In 1929, he had proposed establishment of two chairs in the University, one regional and one general chair in view of his experience on the subject of general ethnology in Indonesia which was partially implemented.

In 1949, he started a seminar on the subject of "the structural analysis systems of kinship and marriage", under urging by his nephew Patrick who found the book "Les structures élémentaires de la parenté" by Claude Lévi-Strauss (1949). This influence was strongly reflected in a booklet he published titled "Lévi-Strauss' Theory on Kinship and Marriage", which was both an appreciation and a critique of Lévi-Strauss' approach to the subject. Lévi-Strauss thanked J.P.B for his "thorough and honest review."

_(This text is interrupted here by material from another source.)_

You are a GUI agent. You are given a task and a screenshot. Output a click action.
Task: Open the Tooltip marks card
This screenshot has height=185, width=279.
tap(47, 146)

During his long career span, he supervised 21 doctoral theses. One of these was the doctoral thesis of his nephew, Patrick Edward de Josselin de Jong, on the subject of Minangkabau and Negi Sembilan: Socio-Political Structure in Indonesia which was defended by the author on December 19, 1951. Another was the thesis of Jan Pouwer, Some aspects of Mimika Culture, Netherlands South-West New Guinea (1955, in Dutch), based on fieldwork in Southwest Papua, which led to a career as professor at the universities of Amsterdam, Wellington, and Nijmegen.

J. P. B. retired in March 1956 at the age of 70 and on this occasion his brother's son, Patrick de Josselin de Jong, published an article on "De visie der participanten op hun cultuur (1956)" in his uncle's Festschrift (English translation titled The Participants View on their Culture was also published later in 1967). Following this, P.E. de Josselin de Jong was appointed as professor to succeed his uncle.

In 1965, four In memoriams were published, including one by P.E. de Josselin de Jong, highlighting J. P. B.'s contributions to linguistics.